Entertaining and informative video on the basics of probability as applied to the lotto. Well worth the time. I found the comments to be quite funny, in an appalling kind of way.

 

[Icewynd]

Here's another good description of how to calculate the odds of 2 sequential numbers. Its from a much longer and wider-ranging article that is worth a read. I especially enjoyed the story of how a computer programmer gamed Keno at a casino.

http://thelongrunblog.wordpress.com/2008/09/05/lottery-scams-can-you-game-these-games-of-chance/

Suppose the first number drawn is 12. We need a 11 or 13 as the second number drawn to create a two consecutive number result. The odds that the second number is going to be 11 or 13 is roughly 4% (2/48 and not 2/49 as there can be no repeating numbers, so there is now one less possible number). Let’s say the second number drawn is 4. That’s not 11 or 13 and that doesn’t much help us. But no worries, mate. We now pin our hopes on the third number, which can be 3, 5, 11, or 13. That’s roughly a 8.5% (4/47) chance. Suppose our third number comes up 40. If the fourth number is 3, 5, 11, 13, 39, or 41 it will satisfy our two consecutive number condition. That’s a 13% (6/46) chance. Our fifth number has 8 out of 45 numbers to satisfy the condition (about 18%). Our 6th and final number has 10 out of 44 possible numbers that will create a two consecutive number combination. That’s roughly a 23% chance. If I remember Stats 201 correctly, all those percentages get added to calculate the chance any position will satisfy the condition. So, pure chance assures roughly 66% of winning numbers will, over time, have two consecutive numbers. I’m not really taking into account that 2% of the results will have a 49. If 49 is drawn then only 48 satisfies the condition. But I don’t think this is going to radically alter the 66% figure.

 

[Frank]

This would be a great description if only it were correct. Had the author taken the trouble to analyse any 6/49 lottery with a significant number of draws (more than 1000) and counted the incidence of consecutives he would realise that this figure is considerably out. The correct figure is p=0.4951 or 49.51%.

I think the more accurate way to do this longhand is to calculate the probabilities of there NOT being a consecutive in the next drawing.

So to use the same assumptions and figures as described, after the first ball is drawn there are 48 left to chose from. Using the same logic, The probability of the next ball NOT being consecutive is 46/48. Probability =0.95833.
After ball 2 is drawn:- 47 left, 43 balls cannot be consecutive, Probability 43/47 =0.9149.
After ball 3 is drawn:- 46 left, 40 balls cannot be consecutive, Probability 40/46 =0.8695.
After ball 4 is drawn:- 45 left, 38 balls cannot be consecutive, Probability 38/45 =0.8444.
After ball 5 is drawn:- 44 left, 34 balls cannot be consecutive, Probability 34/44 =0.7727.

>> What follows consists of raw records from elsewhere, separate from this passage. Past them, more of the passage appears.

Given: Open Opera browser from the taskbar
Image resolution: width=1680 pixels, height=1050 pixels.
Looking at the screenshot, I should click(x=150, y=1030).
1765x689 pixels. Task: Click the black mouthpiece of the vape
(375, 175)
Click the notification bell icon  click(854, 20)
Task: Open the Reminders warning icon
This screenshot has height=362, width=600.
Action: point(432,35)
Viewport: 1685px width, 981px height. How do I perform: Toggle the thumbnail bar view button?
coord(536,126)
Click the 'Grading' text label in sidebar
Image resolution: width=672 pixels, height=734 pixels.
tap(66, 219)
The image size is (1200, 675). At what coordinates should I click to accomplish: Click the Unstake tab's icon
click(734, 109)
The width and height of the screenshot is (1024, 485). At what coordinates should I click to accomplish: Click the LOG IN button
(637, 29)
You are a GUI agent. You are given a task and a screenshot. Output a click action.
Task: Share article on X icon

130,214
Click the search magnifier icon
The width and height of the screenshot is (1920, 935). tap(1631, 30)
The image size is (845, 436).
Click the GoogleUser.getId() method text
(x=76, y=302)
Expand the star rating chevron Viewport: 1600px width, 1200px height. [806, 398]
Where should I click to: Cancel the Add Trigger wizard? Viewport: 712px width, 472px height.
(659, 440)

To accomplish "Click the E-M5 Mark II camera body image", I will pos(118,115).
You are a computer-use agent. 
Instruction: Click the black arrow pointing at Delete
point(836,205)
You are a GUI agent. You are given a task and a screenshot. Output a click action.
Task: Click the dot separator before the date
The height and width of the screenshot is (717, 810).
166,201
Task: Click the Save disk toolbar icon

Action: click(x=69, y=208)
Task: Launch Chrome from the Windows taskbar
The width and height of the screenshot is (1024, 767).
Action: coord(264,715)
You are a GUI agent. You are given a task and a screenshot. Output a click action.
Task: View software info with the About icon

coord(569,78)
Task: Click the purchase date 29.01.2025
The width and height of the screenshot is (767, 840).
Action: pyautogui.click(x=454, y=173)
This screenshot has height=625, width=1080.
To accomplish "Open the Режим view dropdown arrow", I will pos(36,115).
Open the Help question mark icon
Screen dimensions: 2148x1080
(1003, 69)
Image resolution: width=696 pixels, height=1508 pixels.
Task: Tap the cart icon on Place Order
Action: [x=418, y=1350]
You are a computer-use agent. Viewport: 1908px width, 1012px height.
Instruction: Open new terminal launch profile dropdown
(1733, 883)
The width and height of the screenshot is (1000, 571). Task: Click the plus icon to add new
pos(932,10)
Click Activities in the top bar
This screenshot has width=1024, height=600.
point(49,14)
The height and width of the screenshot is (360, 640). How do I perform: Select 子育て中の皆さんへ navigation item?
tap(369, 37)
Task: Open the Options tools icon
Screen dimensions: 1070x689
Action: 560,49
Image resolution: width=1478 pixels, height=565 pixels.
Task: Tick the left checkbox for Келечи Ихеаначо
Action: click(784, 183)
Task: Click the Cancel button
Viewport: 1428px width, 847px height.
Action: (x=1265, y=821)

the overall probability of the balls NOT containing a consecutive is found by multiplying the above 5 ball by ball probabilities together. This comes to 0.4975.
So using this method the probability that the result will contain at least 1 consecutive is 1- 0.4975 = 0.5025 or 50.25%.

Note that this still suffers from the assumption that numbers 01 and 49 have 2 consecutive partners when in fact they each have only one. This would bring down that 50.25% to 49.51%.

I know that:

when drawing r balls without replacement from balls numbered 1, 2, . . ., n the chance of least one consecutive pair of numbers is 1 - C(n-r+1,r)/C(n,r).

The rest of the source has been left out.